A brand is built from consistent, distinctive signals, and slop replaces those with the average a general-purpose model returns by default, so you become harder to remember. It also costs trust and sales: eMarketer reported that only 7% of consumers say visible AI-generated marketing makes them trust a brand more while 31% trust it less, and an Emplifi survey found 52% would stop buying from a brand after an inauthentic experience. Publishing more of it can make a business less distinctive, not more visible.
The difference is judgement, not the tool. Slop is what comes out when AI is pointed at a vague request and the result ships unread. Using AI well means a human sets the direction, feeds the model real inputs such as your data and your customers' actual questions, treats every output as a draft to cut and correct, and reviews it before it reaches anyone. The same model can produce slop in one workflow and something sharp in another.

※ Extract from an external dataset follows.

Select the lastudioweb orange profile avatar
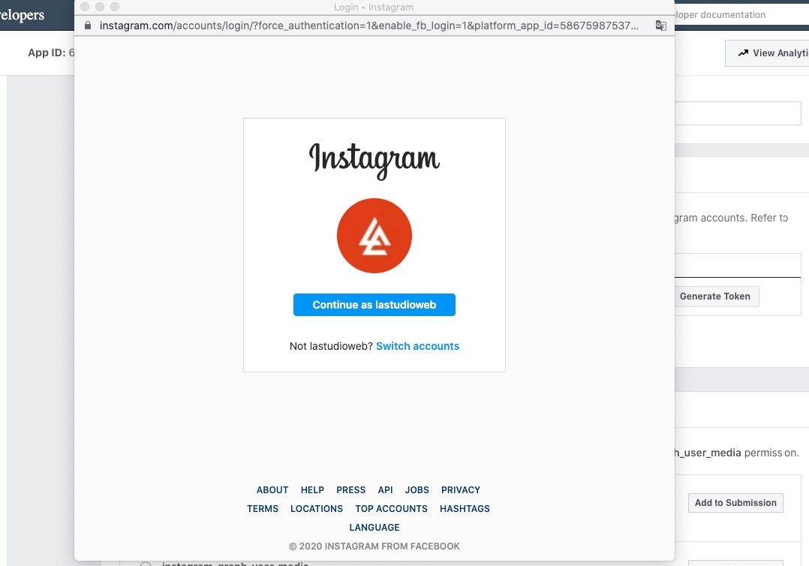Viewport: 809px width, 566px height. (x=374, y=236)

Brand differentiation is what makes a customer choose you over a similar competitor and pay more to do it. AI made competent-looking content cheap, so competence no longer separates anyone, and a differentiation strategy now rests on what AI cannot mass-produce: a specific point of view, real experience, and visible craft. Audiences reward it. Meltwater noted that apparel brand Aerie's public stand against AI-generated imagery earned a 2.49% engagement rate and its best-performing post that month.
No. The problem is not AI, it is using it as a substitute for thought. Avoiding AI entirely surrenders real efficiency, and most Australian small businesses already use it: Deloitte found two-thirds do, though only 5% are 'fully enabled'. The better path is to define your brand first, use AI to accelerate that vision rather than replace it, disclose its use where it matters, and apply the most durable use of all, consolidating your own knowledge into a reliable internal assistant.